● **Prompt**:
Nothing but the lines holding the string "description" should appear in the answer. Copy them from the entries.

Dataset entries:
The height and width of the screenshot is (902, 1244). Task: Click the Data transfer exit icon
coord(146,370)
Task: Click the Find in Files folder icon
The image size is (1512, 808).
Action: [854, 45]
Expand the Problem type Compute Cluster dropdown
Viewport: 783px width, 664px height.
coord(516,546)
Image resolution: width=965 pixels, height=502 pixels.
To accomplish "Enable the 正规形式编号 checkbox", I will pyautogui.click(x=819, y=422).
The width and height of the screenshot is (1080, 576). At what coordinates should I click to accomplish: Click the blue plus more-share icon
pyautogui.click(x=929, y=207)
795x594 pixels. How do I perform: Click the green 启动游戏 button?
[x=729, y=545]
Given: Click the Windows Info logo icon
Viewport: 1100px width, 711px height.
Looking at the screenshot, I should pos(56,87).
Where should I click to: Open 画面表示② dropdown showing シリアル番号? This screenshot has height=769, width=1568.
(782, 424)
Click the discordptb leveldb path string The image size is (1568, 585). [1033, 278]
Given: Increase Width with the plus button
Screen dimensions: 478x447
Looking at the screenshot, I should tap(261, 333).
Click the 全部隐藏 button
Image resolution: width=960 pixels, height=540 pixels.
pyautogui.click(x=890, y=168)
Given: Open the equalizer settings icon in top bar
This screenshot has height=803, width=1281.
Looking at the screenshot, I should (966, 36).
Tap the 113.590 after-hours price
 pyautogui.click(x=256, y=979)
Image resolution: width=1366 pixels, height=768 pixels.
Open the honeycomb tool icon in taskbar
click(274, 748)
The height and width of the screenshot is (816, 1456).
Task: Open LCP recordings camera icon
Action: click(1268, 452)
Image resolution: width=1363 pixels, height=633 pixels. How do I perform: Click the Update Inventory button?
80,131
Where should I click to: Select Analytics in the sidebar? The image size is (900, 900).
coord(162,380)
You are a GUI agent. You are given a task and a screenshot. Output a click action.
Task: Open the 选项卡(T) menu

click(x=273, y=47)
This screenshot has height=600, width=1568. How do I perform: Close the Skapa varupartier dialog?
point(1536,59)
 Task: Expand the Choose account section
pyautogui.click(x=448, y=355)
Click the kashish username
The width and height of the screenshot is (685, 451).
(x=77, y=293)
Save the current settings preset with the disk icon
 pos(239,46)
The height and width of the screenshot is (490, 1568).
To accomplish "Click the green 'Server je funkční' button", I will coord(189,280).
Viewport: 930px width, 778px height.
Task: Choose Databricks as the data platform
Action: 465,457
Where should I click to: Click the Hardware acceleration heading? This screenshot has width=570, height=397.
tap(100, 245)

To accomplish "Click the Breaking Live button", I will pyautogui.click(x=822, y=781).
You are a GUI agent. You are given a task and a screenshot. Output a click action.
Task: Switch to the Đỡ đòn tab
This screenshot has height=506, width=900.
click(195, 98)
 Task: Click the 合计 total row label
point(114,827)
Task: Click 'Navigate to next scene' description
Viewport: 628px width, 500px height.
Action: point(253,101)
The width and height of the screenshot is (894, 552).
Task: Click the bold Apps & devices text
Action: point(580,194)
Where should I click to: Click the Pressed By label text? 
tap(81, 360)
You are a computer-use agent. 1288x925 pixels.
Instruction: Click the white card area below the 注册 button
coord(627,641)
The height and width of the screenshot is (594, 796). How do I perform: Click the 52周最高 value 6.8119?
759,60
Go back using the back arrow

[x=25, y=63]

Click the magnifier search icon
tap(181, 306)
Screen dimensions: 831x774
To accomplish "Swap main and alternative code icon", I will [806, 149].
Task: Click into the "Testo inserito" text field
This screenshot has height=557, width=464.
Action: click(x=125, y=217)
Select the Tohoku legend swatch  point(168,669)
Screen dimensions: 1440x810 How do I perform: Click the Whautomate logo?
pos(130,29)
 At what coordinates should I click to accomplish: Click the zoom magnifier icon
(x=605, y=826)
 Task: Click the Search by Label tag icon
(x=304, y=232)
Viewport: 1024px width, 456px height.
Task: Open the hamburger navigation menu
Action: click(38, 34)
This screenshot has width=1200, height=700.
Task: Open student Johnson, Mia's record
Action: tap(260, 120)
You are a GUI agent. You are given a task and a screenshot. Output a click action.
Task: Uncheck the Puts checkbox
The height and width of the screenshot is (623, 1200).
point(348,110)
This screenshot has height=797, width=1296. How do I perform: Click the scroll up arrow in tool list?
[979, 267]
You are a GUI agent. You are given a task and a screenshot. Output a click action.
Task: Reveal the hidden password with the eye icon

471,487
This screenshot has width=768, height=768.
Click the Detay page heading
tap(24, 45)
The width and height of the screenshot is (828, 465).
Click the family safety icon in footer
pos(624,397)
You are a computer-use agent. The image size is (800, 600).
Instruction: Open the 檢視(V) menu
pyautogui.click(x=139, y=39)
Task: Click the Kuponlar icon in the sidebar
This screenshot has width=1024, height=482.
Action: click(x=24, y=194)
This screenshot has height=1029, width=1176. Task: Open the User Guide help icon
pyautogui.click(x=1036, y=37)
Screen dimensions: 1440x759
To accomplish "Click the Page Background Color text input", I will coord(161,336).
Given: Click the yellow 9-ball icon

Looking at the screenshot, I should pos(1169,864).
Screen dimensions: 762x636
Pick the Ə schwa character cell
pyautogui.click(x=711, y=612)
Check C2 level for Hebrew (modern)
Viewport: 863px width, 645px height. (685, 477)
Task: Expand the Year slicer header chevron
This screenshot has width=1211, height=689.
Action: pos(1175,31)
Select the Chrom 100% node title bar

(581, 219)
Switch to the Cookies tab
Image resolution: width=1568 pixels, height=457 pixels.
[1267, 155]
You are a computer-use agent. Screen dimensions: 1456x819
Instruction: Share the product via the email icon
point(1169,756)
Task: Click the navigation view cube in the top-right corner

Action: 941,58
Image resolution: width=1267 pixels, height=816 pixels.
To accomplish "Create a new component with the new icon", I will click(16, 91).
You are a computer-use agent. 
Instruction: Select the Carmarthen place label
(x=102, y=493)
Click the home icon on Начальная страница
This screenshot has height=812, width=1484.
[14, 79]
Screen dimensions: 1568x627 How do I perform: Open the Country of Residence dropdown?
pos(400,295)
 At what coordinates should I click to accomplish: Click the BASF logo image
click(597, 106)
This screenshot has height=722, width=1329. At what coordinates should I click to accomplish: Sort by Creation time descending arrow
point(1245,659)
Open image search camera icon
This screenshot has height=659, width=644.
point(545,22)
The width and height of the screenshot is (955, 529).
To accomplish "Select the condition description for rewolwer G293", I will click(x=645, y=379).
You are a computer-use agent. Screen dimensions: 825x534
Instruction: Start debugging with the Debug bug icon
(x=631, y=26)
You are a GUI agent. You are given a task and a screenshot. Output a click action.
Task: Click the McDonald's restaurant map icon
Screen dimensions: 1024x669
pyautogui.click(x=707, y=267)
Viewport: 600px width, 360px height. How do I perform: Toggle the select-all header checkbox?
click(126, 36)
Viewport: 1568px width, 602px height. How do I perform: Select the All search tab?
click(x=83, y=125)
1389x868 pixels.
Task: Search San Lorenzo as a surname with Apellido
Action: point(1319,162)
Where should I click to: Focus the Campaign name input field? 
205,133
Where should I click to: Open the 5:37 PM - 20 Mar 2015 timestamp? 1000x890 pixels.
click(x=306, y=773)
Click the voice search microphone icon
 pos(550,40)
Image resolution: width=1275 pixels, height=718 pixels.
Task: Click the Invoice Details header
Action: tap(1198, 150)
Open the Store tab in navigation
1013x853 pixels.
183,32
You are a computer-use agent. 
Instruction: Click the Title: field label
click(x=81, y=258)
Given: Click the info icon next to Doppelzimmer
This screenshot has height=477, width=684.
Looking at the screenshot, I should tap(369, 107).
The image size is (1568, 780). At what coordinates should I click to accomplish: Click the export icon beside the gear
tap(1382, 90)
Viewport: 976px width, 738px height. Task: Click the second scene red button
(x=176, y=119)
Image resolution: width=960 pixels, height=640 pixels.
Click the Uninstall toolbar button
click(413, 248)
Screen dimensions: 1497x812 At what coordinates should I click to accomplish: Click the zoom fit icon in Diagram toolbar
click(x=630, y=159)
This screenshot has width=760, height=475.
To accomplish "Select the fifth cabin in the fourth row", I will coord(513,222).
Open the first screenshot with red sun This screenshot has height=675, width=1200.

● **Task response**:
Task: Click 'Navigate to next scene' description
To accomplish "Select the condition description for rewolwer G293", I will click(x=645, y=379).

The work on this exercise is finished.